I couldn't believe that a band would be so cool as to write about Quarks (I had a significant interest in Physics). I rang the radio station to be astonished by the news that it was Hawkwind!

Weren't they a hippy band with a loony saxophonist? When I bought the album and heard the lyrics to all the songs, I realised that this was imagination and creativity well beyond most banal pop song lyricists.

A little research uncovered earlier Hawkwind / Calvert records, and the wonderful solo albums Captain Lockheed and the Starfighters & Lucky Leif and the Longships.

These two albums are timeless. I still listen to them and smile - picturing the situation with the confounded F104G. The Right Stuff and Ejection I will hold dear forever.

In late 1982 I moved to London and started to correspond with Bob after having been put in contact by Brian Tawn. Bob was a haphazard correspondent (reflective of his life in many ways), but we finally met for the first time at a Krankschaft gig. Refined, even debonair in conversation, he had the pleasing quality of listening as well as talking.

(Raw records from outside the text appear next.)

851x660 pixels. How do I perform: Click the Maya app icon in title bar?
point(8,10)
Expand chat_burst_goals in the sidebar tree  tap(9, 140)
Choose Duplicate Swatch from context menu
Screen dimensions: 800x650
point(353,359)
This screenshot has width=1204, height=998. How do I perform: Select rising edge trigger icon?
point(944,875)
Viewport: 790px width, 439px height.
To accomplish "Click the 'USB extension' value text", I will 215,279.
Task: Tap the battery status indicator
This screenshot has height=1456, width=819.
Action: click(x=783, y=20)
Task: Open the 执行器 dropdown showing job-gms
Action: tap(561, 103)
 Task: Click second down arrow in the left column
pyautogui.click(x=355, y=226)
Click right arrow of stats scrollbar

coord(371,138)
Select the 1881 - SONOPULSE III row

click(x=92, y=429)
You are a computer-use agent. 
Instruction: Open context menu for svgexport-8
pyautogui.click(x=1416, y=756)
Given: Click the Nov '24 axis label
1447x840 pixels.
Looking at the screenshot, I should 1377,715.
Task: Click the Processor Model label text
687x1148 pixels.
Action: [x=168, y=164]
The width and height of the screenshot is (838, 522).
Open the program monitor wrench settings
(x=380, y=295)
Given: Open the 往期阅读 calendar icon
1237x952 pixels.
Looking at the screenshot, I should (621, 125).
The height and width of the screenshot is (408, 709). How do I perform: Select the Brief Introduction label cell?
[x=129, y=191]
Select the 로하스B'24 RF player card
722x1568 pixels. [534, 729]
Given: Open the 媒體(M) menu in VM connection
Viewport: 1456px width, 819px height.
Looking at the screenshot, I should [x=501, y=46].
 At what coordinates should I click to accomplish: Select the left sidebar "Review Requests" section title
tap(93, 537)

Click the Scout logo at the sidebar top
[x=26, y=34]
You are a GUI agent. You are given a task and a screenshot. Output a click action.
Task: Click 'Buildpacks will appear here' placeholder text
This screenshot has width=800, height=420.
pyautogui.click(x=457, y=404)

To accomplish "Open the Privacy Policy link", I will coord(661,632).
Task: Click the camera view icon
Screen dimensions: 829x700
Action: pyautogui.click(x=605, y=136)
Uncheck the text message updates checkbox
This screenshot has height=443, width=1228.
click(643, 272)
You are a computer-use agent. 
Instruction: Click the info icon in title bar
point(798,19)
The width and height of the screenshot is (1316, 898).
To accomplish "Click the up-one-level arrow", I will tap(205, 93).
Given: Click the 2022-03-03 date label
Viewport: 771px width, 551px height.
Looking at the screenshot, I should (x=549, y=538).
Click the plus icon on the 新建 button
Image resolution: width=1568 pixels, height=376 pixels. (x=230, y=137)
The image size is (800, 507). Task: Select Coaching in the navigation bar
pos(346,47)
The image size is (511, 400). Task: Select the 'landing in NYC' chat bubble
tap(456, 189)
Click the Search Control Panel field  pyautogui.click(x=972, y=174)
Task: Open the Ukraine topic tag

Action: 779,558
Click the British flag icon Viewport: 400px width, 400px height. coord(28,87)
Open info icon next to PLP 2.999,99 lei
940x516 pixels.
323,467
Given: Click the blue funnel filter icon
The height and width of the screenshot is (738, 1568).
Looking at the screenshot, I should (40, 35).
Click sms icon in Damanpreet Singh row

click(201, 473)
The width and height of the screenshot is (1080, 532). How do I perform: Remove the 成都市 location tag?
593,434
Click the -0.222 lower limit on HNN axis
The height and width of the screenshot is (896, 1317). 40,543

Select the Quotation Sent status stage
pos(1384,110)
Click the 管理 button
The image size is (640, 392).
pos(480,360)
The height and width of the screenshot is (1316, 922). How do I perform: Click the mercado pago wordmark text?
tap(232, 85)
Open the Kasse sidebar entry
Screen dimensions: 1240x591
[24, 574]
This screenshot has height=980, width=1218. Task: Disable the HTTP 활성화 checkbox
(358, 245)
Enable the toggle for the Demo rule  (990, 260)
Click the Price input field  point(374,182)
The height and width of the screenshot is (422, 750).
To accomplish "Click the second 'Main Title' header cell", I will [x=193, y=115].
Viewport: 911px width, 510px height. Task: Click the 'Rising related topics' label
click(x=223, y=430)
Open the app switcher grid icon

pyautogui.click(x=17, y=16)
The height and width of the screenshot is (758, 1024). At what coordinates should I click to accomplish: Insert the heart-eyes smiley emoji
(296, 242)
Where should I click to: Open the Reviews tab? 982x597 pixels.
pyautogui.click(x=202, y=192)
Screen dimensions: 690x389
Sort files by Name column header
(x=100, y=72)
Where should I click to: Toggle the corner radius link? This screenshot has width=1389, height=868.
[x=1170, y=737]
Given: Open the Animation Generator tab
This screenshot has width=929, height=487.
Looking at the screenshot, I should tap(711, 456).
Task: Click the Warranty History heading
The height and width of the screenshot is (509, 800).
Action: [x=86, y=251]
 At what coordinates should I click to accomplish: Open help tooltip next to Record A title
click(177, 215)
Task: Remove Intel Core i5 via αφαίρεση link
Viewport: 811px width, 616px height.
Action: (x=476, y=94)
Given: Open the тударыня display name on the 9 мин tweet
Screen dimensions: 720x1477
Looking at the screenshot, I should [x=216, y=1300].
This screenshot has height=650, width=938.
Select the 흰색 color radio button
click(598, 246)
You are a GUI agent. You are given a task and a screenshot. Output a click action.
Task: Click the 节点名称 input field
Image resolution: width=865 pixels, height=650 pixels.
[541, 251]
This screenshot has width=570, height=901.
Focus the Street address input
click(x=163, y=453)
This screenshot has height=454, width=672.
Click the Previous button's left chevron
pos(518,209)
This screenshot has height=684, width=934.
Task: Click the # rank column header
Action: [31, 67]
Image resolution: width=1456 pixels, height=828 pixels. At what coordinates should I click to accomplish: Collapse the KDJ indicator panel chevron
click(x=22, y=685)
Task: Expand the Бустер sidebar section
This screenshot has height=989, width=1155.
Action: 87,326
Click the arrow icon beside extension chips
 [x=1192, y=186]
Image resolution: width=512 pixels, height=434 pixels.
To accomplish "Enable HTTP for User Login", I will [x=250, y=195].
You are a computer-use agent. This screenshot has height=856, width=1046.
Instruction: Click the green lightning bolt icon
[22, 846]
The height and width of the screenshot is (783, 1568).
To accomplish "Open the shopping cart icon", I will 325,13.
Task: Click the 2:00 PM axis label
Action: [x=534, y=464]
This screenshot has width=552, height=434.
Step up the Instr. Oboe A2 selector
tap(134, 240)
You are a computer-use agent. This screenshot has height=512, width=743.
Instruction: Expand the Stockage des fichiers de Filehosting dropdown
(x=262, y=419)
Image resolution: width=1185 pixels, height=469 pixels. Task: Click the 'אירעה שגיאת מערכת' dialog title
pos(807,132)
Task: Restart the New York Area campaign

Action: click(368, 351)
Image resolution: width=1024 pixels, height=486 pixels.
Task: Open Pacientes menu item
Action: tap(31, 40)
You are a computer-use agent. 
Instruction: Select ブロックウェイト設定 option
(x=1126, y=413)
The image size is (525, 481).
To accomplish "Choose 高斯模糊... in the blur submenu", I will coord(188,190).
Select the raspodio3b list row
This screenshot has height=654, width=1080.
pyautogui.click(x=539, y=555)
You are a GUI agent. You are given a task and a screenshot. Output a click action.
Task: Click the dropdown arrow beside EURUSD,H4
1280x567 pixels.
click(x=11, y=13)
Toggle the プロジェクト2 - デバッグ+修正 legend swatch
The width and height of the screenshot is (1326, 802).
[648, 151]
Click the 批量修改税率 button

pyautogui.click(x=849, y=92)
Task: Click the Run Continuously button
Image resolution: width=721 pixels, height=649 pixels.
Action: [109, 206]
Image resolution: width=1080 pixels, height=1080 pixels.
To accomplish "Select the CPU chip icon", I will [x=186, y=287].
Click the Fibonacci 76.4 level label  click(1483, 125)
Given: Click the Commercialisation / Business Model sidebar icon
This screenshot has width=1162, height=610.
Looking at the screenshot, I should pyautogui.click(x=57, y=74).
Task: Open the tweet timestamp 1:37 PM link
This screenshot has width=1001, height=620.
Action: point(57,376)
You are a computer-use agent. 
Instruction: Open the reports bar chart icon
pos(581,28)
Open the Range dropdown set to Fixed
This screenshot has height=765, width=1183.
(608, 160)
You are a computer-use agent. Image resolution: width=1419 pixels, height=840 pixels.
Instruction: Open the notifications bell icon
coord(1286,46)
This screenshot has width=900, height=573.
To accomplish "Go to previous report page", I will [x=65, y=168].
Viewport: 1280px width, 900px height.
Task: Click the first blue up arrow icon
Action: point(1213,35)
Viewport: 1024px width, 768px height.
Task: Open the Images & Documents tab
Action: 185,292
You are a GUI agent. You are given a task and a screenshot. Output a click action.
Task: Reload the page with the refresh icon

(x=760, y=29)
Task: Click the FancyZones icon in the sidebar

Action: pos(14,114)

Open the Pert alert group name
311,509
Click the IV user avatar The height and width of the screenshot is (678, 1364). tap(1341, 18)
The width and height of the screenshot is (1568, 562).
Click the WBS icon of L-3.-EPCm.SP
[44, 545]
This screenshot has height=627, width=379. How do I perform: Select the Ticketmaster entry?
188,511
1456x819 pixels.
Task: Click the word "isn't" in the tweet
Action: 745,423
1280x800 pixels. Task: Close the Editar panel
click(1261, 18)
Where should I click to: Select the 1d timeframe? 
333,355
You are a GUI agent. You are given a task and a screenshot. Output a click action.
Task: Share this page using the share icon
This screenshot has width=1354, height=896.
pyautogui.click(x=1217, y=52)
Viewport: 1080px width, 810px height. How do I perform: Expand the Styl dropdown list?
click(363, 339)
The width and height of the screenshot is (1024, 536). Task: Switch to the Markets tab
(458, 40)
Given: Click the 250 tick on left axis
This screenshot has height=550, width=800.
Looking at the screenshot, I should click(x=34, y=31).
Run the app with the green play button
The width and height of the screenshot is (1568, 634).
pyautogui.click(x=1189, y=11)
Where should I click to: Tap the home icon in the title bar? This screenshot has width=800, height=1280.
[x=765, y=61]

He displayed keen interest in the work I was doing (microchip design) and had an incredible ability to grasp high tech. concepts very quickly.
I saw him at just about every London based gig he did with the Starfighters and Krankschaft from then on, and enjoyed his Queen Elizabeth Hall gig immensely. It was apparent to all just how excited he was about this gig - he regarded it (justifiably) as recognition of being a "true artist".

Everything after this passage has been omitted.